Toen Simon op die bewuste dag zijn net uitwierp, wees niets erop dat zijn leven weldra een opvallende wending zou nemen. Wat er precies gebeurde is slechts in algemeenheden te reconstrueren omdat de evangelisten die verslag doen van de ommekeer in zijn leven er slechts kort en bovendien verschillend over berichten. Ze zijn het erover eens dat Simon zijn oude leven vaarwel zei en besloot een man te volgen die hem op een bijzondere wijze aansprak. Die man was Jezus, die kort daarvoor in de openbaarheid was getreden en bezig was volgelingen te verzamelen. Die moesten hem gaan helpen bij het uitdragen van zijn boodschap van het naderend koninkrijk van God. Op dat moment waren voor Simon de consequenties van zijn beslissing om met Jezus mee te gaan nog niet goed te overzien. Hij kon niet vermoeden dat hij weldra in Jezus’ beweging een belangrijke positie zou innemen.

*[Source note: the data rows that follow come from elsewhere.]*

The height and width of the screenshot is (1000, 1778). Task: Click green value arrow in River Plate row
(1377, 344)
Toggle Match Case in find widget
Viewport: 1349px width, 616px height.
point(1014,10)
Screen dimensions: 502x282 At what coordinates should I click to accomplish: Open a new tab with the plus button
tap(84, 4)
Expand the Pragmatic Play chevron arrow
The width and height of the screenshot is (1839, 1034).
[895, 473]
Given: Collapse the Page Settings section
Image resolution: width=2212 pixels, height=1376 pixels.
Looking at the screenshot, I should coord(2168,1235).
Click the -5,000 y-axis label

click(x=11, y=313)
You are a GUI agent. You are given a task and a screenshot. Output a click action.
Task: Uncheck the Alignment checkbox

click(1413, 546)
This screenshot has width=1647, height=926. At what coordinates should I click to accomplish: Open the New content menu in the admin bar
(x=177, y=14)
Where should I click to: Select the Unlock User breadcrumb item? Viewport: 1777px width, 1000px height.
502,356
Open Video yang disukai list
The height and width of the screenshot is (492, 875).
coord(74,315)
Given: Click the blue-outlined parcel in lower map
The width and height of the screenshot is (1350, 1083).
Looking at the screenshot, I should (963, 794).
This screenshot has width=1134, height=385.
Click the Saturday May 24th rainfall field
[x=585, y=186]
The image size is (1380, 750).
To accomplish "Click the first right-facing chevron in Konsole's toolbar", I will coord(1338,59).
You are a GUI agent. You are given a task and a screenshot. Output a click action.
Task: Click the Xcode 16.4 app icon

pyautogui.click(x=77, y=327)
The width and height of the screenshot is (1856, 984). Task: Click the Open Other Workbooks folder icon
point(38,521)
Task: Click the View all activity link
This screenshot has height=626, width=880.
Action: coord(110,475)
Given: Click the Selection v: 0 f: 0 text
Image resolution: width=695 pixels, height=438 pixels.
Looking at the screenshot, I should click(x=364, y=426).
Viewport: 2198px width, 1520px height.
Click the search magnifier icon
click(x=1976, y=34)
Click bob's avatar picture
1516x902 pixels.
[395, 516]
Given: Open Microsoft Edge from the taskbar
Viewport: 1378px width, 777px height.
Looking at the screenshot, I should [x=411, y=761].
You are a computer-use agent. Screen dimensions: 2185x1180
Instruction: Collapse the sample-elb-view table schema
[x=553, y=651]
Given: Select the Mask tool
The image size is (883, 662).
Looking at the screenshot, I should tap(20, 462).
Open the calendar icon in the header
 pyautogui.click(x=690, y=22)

petrus-en-jezusVoor een gebeurtenis met zo verstrekkende gevolgen is er opvallend weinig aandacht in de evangeliën. Zeker in het oudste evangelie, dat van Marcus. Als de paar regels (Marc. 1:16-20) de kern weergeven, zou het als volgt gegaan kunnen zijn: Simon en zijn broer Andreas stonden met een werpnet in de hand op een ondiepe plaats in het water. Ze wachtten tot er een school vissen voorbij kwam. Op dat moment gingen ze over tot actie. Met hun rechterhand wierpen ze het net dat op hun linkerarm rustte in het water. Het was een primitieve manier van vissen, die veel geduld vergde. Als beroepsvissers hadden ze ook sleepnetten, die ze over de bodem trokken. Twee andere vissers, Jakobus en Johannes, waren samen met hun vader Zebedeüs en enkele dagloners in een boot bezig met het herstellen van die netten. Toen gebeurde er iets totaal onverwachts. Een voorgeschiedenis is er niet. Het is een momentopname. De vier mannen worden aangesproken door Jezus. Ze laten hun vissersbestaan achter zich en volgen hem. Een nieuwe tijd is aangebroken. Eenmaal ‘geroepen’ onderscheidt Simon zich meteen van de andere bekeerlingen. Jezus noemt hem de ‘Rots’, voor de evangelisten geruime tijd later een bevestiging van de rol die Simon zal spelen en een voorafspiegeling van de positie die hij na Jezus’ dood in de gemeenschap van zijn volgelingen zal innemen. In het huis van Simon en Andreas doet Jezus ook zijn eerste grote wonder: hij geneest de schoonmoeder van Simon (Marc. 1:29-31). Zijn reputatie is gevestigd, en hij bevestigt die door ook andere zieken te genezen.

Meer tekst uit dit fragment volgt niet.